8 Jahre Fukushima – Unsere volle Unterstützung für den Atomausstieg und eine transparente Endlagersuche

8 Jahre Fukushima – Unsere volle Unterstützung für den Atomausstieg und eine transparente Endlagersuche

Am 11. März 2019 jähr­te sich die nuklea­re Kata­stro­phe von Fuku­shi­ma zum ach­ten Mal. Die­sen Anlass nutz­ten wir, um das The­ma Atom­ener­gie erneut im Bun­des­tag zu dis­ku­tie­ren. Obwohl immer wie­der kri­ti­sche Stim­men laut wer­den, blei­ben wir Sozialdemokrat*innen ganz klar dabei: Am Atom­aus­stieg ist nicht zu rüt­teln! Wir ver­fol­gen den Zeit­plan kon­se­quent wei­ter, sodass spä­tes­tens Ende 2022 das letz­te Atom­kraft­werk still­ge­legt wer­den wird.

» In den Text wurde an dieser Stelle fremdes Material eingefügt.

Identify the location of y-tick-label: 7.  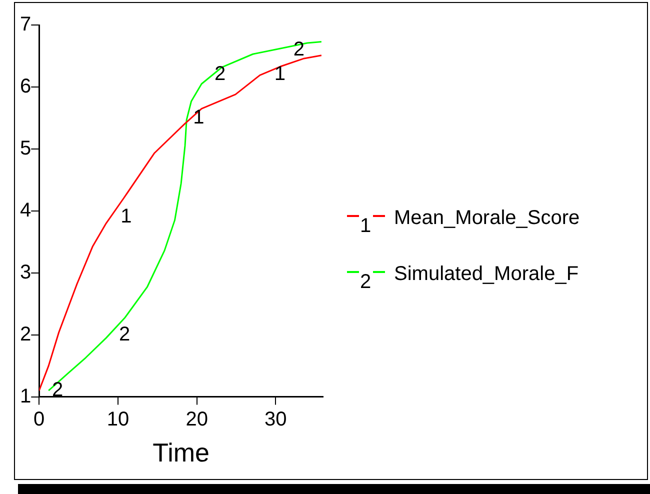
(26, 25).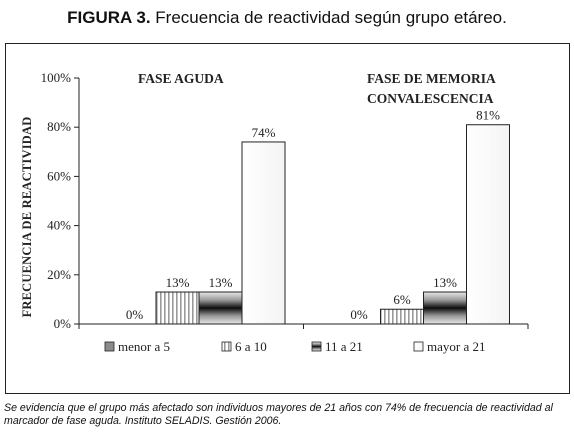 Image resolution: width=574 pixels, height=432 pixels. I want to click on y-axis-title: FRECUENCIA DE REACTIVIDAD, so click(27, 218).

Und Fuku­shi­ma hat nicht nur eine Kehrt­wen­de in der Atom­po­li­tik, son­dern auch einen Neu­start im Umgang mit der End­la­ge­rung ato­ma­rer Abfäl­le her­bei­ge­führt. Pas­send dazu fand im Bun­des­tag ein öffent­li­ches Fach­ge­spräch über den aktu­el­len Stand der End­la­ger­su­che statt. Hier wur­de vom ver­ant­wort­li­chen Minis­te­ri­um noch­mals aus­drück­lich betont, wofür sich die SPD-Frak­ti­on schon 2017 bei einer Fort­ent­wick­lung des Stand­ort­aus­wahl­ge­set­zes stark gemacht hat: Trans­pa­renz als obers­tes Gebot! Die Bür­ge­rin­nen und Bür­ger sol­len von Anfang an durch ver­schie­de­ne Infor­ma­ti­ons­kam­pa­gnen und öffent­li­che Betei­li­gungs­for­ma­te über das Ver­fah­ren auf­ge­klärt und in den Ent­schei­dungs­pro­zess mit­ein­ge­bun­den wer­den. Kurz gesagt: Bürger*innen als Akteu­re, nicht nur als Betrof­fe­ne! Denn nur so ist eine fai­re Ent­schei­dung mög­lich, die von allen mit­ge­tra­gen wer­den kann. Dazu soll außer­dem das Natio­na­le Begleit­gre­mi­um bei­tra­gen, wel­ches das Ver­fah­ren unab­hän­gig, ver­mit­telnd sowie gemein­wohl­ori­en­tiert beglei­tet.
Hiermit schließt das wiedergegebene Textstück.